Using the transition probabilities, we can traverse each path in the graph from starting to ending position, computing the path probability as the product of transition probabilities (or for computational reasons, the sum of log-probabilities) of the edges. However, better methods exist, such as the Viterbi algorithm, which allows us to save on repeated computation of common edge sequences across multiple paths. This is what we used to compute the most likely path through our semantic type graph.
The Viterbi algorithm consists of two phases -- forward and backward. In the forward phase, we move left to right, computing the log-probability of each transition at each step, as shown by the vectors below each position in the figure. When computing the transition from multiple nodes to a single node (such as the one from [T129, T116] to [T126], we compute for both paths and choose the maximum value.
In the backward phase, we move from right to left, choosing the maximum probability node at each step. This is shown in the figure as boxed entries. We can then lookup the appropriate semantic type and return the most likely sequence of semantic types (shown in bold in the bottom of the figure).
However, our objective is to return disambiguated concept linkages for entities. Given a disambiguated semantic type and multiple possibilities indicated by SciSpacy's linking process, we use the emission probabilities to choose the most likely concept to apply at the position. The result for our example is shown in the table below.

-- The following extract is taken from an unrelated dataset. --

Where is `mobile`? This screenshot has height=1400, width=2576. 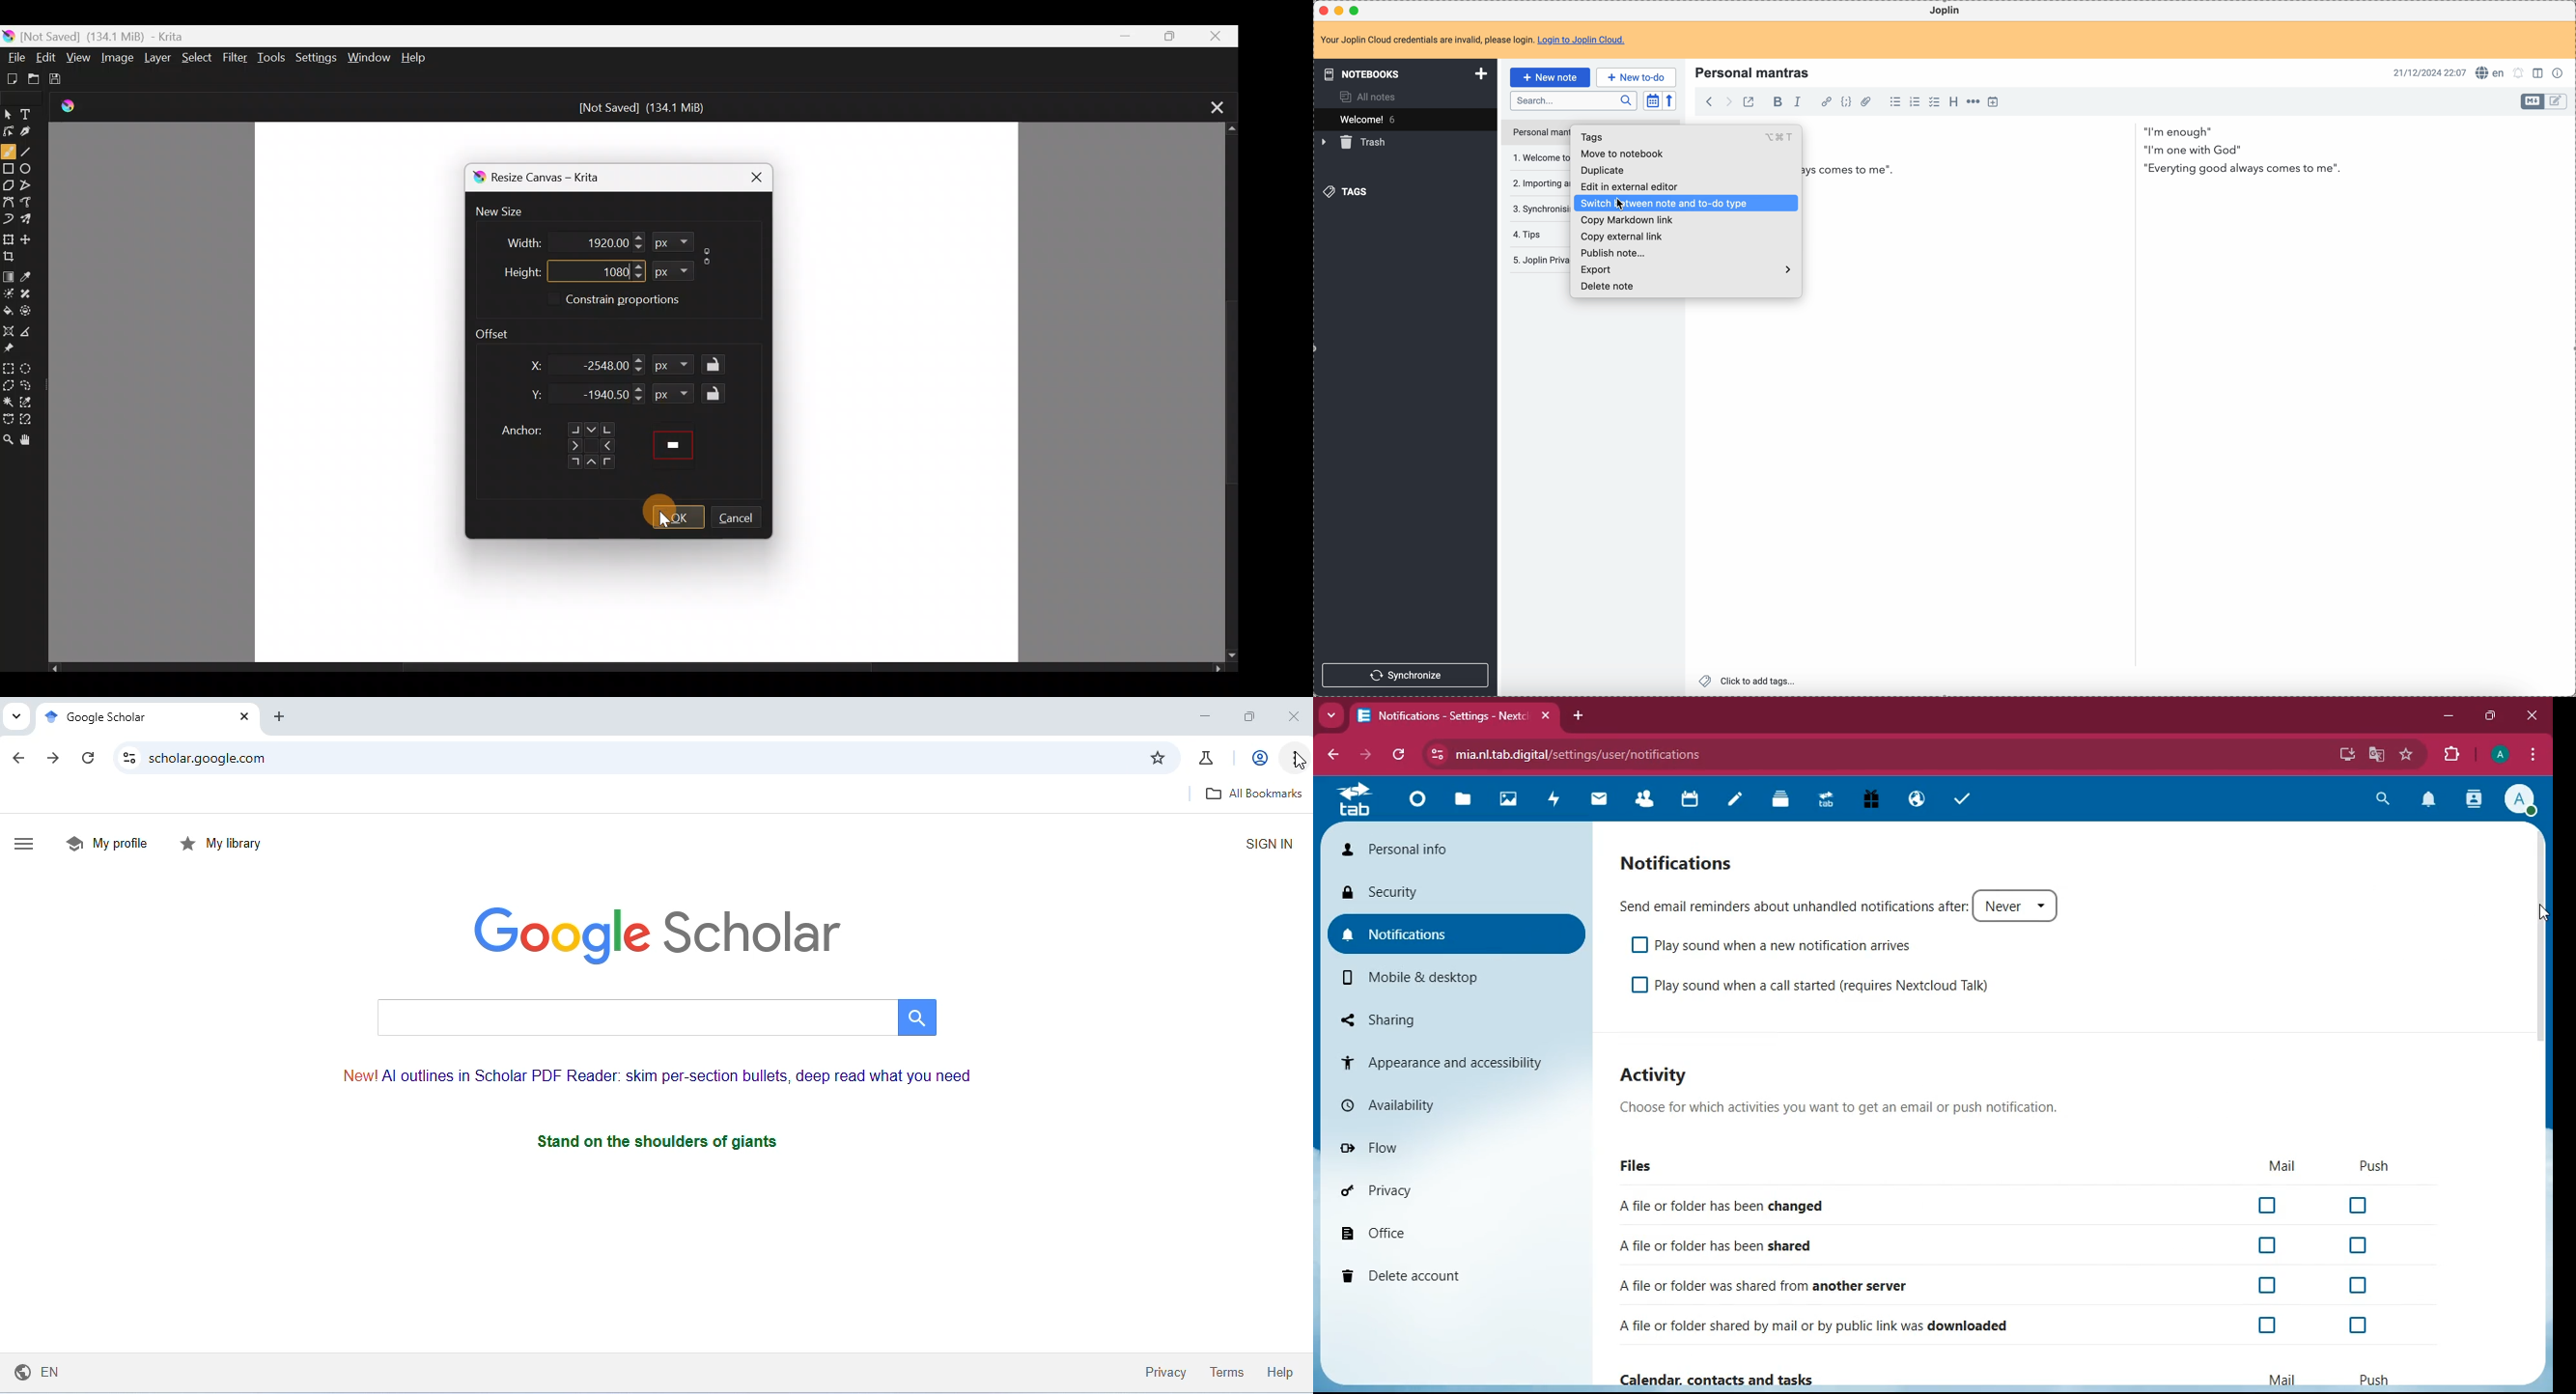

Entity-ID | Entity Span | Concept-ID | Concept Primary Name | Semantic Type Code | Semantic Type Name | Correct? |
---|---|---|---|---|---|---|
1 | staining | C0487602 | Staining method | T059 | Laboratory Procedure | N/A* |
2 | antibodies | C0003241 | Antibodies | T116 | Amino Acid, Peptide, or Protein | Yes |
3 | cat | C0008169 | Chloramphenicol O-Acetyltransferase | T116 | Amino Acid, Peptide, or Protein | No |
4 | antigens | C0003320 | Antigens | T129 | Immunologic Factor | N/A* |
5 | binding | C1145667 | Binding action | T052 | Activity | Yes |
6 | antibodies | C0003241 | Antibodies | T116 | Amino Acid, Peptide, or Protein | Yes |
I thought this might be an interesting technique to share, hence writing about it. In addition, in the spirit of reproducibility, I have also provided the following artifacts for your convenience.
- Code: This github gist contains code that illustrates NER + NEL on an input sentence using SciSpacy and its UMLS integration, and then applies my adaptation of the Viterbi method (as described in this post) to disambiguate ambiguous entity linkages.
- Data: I have also provided the transition and emission matrices, and their associated lookup tables, for convenience, as these can be time consuming to generate from scratch from the CORD-19 dataset.